▶ **Problem requirements**: Each entry is to be output precisely as it appears.

*** Opening Records for processing ***

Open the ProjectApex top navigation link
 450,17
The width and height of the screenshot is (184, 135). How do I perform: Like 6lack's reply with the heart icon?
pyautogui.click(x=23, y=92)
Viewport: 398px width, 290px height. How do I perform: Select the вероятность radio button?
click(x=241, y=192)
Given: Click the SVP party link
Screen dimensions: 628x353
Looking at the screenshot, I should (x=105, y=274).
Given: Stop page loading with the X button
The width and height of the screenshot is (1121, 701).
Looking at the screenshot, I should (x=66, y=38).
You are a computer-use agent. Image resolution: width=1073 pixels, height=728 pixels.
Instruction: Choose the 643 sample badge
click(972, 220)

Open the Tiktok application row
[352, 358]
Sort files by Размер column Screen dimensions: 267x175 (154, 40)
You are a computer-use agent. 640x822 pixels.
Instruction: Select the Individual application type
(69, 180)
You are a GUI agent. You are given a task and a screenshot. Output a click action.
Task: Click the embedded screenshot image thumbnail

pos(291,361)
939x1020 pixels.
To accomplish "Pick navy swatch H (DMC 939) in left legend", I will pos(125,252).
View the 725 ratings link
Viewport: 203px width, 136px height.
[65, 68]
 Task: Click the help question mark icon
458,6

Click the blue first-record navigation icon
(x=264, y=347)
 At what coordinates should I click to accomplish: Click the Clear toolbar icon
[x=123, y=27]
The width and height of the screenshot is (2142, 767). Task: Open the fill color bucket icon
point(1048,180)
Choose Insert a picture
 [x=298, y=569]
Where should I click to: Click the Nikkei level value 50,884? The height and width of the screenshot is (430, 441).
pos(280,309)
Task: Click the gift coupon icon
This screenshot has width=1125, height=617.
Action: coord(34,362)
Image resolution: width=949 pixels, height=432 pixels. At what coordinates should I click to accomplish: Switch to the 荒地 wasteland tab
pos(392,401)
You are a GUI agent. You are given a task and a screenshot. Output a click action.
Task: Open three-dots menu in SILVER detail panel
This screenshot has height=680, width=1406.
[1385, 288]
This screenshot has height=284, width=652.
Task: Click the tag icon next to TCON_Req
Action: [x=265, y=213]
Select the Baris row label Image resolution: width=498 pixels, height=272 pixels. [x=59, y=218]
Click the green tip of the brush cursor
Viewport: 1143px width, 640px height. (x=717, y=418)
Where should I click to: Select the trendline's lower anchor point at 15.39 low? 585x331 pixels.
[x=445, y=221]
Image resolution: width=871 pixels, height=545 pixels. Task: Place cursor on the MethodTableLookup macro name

*** Closing Records for processing ***

▶ **Answer to this exercise**:
Open the ProjectApex top navigation link
 450,17
The width and height of the screenshot is (184, 135). How do I perform: Like 6lack's reply with the heart icon?
pyautogui.click(x=23, y=92)
Viewport: 398px width, 290px height. How do I perform: Select the вероятность radio button?
click(x=241, y=192)
Given: Click the SVP party link
Screen dimensions: 628x353
Looking at the screenshot, I should (x=105, y=274).
Given: Stop page loading with the X button
The width and height of the screenshot is (1121, 701).
Looking at the screenshot, I should (x=66, y=38).
You are a computer-use agent. Image resolution: width=1073 pixels, height=728 pixels.
Instruction: Choose the 643 sample badge
click(972, 220)

Open the Tiktok application row
[352, 358]
Sort files by Размер column Screen dimensions: 267x175 (154, 40)
You are a computer-use agent. 640x822 pixels.
Instruction: Select the Individual application type
(69, 180)
You are a GUI agent. You are given a task and a screenshot. Output a click action.
Task: Click the embedded screenshot image thumbnail

pos(291,361)
939x1020 pixels.
To accomplish "Pick navy swatch H (DMC 939) in left legend", I will pos(125,252).
View the 725 ratings link
Viewport: 203px width, 136px height.
[65, 68]
 Task: Click the help question mark icon
458,6

Click the blue first-record navigation icon
(x=264, y=347)
 At what coordinates should I click to accomplish: Click the Clear toolbar icon
[x=123, y=27]
The width and height of the screenshot is (2142, 767). Task: Open the fill color bucket icon
point(1048,180)
Choose Insert a picture
 [x=298, y=569]
Where should I click to: Click the Nikkei level value 50,884? The height and width of the screenshot is (430, 441).
pos(280,309)
Task: Click the gift coupon icon
This screenshot has width=1125, height=617.
Action: coord(34,362)
Image resolution: width=949 pixels, height=432 pixels. At what coordinates should I click to accomplish: Switch to the 荒地 wasteland tab
pos(392,401)
You are a GUI agent. You are given a task and a screenshot. Output a click action.
Task: Open three-dots menu in SILVER detail panel
This screenshot has height=680, width=1406.
[1385, 288]
This screenshot has height=284, width=652.
Task: Click the tag icon next to TCON_Req
Action: [x=265, y=213]
Select the Baris row label Image resolution: width=498 pixels, height=272 pixels. [x=59, y=218]
Click the green tip of the brush cursor
Viewport: 1143px width, 640px height. (x=717, y=418)
Where should I click to: Select the trendline's lower anchor point at 15.39 low? 585x331 pixels.
[x=445, y=221]
Image resolution: width=871 pixels, height=545 pixels. Task: Place cursor on the MethodTableLookup macro name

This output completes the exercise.